No it doesn’t. Do you know what’s great about this? You can also be your biggest fan. You don’t have to believe everything you hear about yourself, even if it comes from your own mind. Chances are it started out somewhere else. Perhaps you had a dream of becoming a world-class athlete, but those around you told you it wasn’t possible; you were too clumsy, or undisciplined, or tall, or short, or whatever they thought you were lacking to be successful. And over time you started to believe it; these people know better than you do, after all.
But do they? Who could possible know what you, in your heart of hearts, want to do with your life better than you? Nobody. Yet somewhere along the way, you may have let their opinions hijack your own dreams. Good news is it’s not too late to take back control of your own preferred life. Does that sound exciting? Or are you skeptical?
All it takes is a concerted effort to listen for the voice in your head, and when you hear the criticisms and put-downs, take a moment to stop, and do something different. It’s really only the breaking of a bad habit (talking negatively to yourself) and replacing it with a new, better habit (talking more positively to yourself).
As an example, let’s say you wanted to stop chewing your fingernails. In order to be successful, you could find something else to do instead of biting them, whenever the urge arises. For instance, you may chew on a piece of gum, or a hard candy, so your mouth is already busy, until the urge passes. Or, you could find a way to make the habit less desirable. Others have tried painting their nails, or even having fake nails attached to discourage the satisfaction of biting. Or, you could apply a pepper or vinegar or other un-tasty flavor either on or under your nails. Eventually, if you aren’t feeling rewarded for your behavior, you will stop desiring it, and ultimately no longer indulge.
Let’s apply this strategy to combat the negative voices in your head. Here are a variety of options. Pick one, or more, that works for you.
- Start by listening to what you say to yourself, pay attention, and start catching the negative comments by saying “NO” whenever you hear them. The first step is finding the problem and acknowledging it. Write them down in a notebook throughout the day.

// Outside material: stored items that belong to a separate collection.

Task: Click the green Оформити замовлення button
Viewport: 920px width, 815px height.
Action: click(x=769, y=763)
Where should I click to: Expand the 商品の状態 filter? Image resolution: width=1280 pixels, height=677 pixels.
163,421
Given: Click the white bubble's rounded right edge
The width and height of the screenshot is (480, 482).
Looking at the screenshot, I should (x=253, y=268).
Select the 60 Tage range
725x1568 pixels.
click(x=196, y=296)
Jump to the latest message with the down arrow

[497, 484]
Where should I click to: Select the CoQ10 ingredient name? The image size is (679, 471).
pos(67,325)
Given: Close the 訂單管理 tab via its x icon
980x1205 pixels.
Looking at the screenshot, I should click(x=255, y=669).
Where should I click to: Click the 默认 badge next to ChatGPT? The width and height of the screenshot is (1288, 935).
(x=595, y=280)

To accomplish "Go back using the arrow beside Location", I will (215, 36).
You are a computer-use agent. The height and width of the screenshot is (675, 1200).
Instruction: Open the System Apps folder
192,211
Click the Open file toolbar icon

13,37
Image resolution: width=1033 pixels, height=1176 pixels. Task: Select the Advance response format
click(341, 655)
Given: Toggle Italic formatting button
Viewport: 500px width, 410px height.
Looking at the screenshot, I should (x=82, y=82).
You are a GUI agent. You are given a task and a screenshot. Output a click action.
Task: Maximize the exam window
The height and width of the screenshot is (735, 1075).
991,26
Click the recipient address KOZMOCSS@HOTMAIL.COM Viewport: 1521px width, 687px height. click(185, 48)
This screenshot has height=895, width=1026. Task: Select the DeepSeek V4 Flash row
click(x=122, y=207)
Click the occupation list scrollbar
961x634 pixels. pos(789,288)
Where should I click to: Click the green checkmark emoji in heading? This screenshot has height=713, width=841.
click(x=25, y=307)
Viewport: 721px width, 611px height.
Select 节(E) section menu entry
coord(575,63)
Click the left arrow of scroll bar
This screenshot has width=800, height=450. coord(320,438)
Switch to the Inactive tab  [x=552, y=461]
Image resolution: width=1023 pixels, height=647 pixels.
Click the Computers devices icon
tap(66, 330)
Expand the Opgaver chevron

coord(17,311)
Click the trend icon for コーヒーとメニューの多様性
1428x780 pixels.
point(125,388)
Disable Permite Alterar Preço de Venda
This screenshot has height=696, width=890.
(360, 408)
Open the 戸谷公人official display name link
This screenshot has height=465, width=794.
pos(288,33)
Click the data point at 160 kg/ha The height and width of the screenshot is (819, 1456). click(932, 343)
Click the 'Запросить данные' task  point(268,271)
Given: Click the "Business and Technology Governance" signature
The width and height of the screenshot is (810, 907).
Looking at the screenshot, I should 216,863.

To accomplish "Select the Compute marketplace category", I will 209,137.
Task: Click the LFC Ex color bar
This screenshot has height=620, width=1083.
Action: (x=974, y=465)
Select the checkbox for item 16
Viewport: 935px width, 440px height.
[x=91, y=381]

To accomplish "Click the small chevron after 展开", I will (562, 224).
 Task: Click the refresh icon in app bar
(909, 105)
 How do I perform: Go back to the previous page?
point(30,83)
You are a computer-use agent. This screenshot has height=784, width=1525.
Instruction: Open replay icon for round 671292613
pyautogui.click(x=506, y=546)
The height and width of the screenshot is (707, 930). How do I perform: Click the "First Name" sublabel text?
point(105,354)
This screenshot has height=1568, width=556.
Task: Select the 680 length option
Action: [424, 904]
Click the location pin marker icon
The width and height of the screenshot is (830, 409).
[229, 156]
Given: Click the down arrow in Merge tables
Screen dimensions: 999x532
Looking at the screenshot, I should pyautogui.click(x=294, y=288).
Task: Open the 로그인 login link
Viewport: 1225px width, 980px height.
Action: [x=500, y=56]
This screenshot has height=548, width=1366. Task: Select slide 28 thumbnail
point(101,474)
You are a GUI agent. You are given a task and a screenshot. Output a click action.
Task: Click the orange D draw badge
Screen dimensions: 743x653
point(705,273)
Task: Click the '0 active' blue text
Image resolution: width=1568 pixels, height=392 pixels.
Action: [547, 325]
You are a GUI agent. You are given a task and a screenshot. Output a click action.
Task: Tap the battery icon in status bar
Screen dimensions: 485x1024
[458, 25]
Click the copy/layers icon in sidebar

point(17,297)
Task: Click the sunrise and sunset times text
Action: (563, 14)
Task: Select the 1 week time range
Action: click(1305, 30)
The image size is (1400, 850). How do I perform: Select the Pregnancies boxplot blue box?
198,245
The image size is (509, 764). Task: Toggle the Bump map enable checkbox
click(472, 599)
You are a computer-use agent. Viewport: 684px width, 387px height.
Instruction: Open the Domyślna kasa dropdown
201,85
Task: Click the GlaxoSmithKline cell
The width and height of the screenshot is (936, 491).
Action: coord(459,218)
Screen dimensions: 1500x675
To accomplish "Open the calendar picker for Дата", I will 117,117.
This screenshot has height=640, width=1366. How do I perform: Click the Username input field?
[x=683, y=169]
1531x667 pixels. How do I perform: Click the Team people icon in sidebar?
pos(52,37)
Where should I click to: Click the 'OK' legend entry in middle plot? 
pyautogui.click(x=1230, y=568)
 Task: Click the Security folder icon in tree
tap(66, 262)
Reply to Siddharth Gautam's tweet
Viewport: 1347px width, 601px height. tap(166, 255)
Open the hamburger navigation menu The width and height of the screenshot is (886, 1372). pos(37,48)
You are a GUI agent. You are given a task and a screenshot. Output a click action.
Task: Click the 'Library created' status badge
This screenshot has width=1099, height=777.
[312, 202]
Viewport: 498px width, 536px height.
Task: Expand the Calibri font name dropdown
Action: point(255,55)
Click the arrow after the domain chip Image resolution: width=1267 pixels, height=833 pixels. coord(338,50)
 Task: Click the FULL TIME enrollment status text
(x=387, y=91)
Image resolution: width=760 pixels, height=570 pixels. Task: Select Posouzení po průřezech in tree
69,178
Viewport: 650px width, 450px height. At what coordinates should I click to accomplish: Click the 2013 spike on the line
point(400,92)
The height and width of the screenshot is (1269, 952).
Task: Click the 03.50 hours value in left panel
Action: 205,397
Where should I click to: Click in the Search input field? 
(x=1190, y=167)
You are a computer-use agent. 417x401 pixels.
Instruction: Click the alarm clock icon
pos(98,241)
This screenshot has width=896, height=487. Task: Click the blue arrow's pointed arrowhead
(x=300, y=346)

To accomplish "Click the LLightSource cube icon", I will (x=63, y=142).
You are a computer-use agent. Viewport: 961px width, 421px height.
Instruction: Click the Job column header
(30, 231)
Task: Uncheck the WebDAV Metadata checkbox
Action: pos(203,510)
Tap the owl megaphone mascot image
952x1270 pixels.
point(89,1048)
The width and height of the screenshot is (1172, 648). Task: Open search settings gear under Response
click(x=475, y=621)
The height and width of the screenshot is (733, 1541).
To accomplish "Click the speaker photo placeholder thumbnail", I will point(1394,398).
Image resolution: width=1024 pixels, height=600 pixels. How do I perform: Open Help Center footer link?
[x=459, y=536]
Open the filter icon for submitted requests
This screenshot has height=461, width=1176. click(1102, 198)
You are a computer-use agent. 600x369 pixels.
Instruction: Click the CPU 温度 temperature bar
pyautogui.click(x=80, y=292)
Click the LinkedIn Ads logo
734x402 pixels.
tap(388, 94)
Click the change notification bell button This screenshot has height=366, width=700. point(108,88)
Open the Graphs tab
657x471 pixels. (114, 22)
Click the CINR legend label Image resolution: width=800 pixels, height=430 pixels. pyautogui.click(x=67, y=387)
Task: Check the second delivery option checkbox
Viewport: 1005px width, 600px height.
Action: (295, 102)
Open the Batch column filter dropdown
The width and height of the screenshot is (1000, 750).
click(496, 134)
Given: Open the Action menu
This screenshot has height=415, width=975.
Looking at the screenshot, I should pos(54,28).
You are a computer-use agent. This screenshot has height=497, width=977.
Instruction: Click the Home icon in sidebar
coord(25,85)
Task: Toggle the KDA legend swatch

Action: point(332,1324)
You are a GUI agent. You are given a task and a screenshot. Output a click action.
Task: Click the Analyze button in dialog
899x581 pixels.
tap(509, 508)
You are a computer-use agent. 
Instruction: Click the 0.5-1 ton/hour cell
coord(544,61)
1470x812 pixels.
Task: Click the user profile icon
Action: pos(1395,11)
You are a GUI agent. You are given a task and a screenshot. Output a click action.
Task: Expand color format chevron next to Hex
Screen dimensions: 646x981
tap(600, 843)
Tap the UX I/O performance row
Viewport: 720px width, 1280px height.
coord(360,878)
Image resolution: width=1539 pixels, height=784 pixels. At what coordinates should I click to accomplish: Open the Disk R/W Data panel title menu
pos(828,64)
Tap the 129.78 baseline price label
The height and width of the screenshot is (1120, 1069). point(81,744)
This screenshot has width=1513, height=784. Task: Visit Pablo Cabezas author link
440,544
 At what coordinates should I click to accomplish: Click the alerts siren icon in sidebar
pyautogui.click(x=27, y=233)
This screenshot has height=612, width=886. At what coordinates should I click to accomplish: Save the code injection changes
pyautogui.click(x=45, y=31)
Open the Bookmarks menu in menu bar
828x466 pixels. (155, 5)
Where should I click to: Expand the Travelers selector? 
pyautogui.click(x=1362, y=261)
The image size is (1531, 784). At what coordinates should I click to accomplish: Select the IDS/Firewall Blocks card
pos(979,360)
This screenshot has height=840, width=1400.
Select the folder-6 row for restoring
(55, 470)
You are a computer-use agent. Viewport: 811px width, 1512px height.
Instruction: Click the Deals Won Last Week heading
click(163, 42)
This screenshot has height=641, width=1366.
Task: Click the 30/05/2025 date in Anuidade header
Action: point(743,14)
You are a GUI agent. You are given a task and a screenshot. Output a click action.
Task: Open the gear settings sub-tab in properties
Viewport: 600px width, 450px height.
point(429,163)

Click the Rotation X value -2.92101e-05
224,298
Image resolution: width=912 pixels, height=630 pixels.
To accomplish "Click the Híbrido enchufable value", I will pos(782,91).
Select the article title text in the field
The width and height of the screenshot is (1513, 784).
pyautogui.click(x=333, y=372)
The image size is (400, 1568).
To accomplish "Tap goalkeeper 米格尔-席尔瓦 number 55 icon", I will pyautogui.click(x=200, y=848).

- When you do hear one, take a moment to counter them with positive, encouraging statements. For instance, when you hear the voice tell you, “you might as well finish the ice cream, it’ll just be calling you the rest of the night”, you can say, “NO, I only need a taste to feel good. I can save the rest for another day.”
- Write down the opposite statements. Every time you catch yourself saying something negative about yourself, stop and write it down. Then think of an opposite, better thought and say it out loud (or in your head if you’re in public). When you write the thoughts down, they are exposed, and you can see clearly how they are hindering your happiness and growth. You may keep a notebook filled with them and watch how they will change over time as you eliminate them.
- You don’t have to be perfect. When you knock yourself down for being inferior, counter with, “I am doing the best I can, and learn to do this better every time.” Even Thomas Edison touted his successful inventions only came after thousands of failed attempts.
- Find examples of past successes. When you hear yourself say you are ‘always this’ or ‘never do that’, stop and think about, or write down times in the past where you were successful at this, or something similar. You already know how to be better, reawaken this belief and find the criticism shrink away.
- Start with your strengths. If you are unsure about your strengths, ask a few people whom you trust and have your best interests at heart. Armed with what they tell you are your amazing qualities, you can move ahead knowing that your thoughts are wrong. After all, if your best friend, who cares about you, believes that you are a fantastic problem-solver, and get along with anyone, who are you to disagree? Own it, and quiet the dissenting voices with a reminder when you hear them.
These are just a few ways to replace the critics in your head with tried and true fans. Try them all, or pick one and focus on success, until you feel good about you. I highly recommend writing down your experience, whichever strategies you use, because when you can see the change happening, you will be encouraged to keep going. You will be just as awesome as you thought you were as a kid. Next, perhaps work on that habit of turning on the TV or you-tube, when you want to avoid doing something…Old habits are hard to break, but luckily not impossible.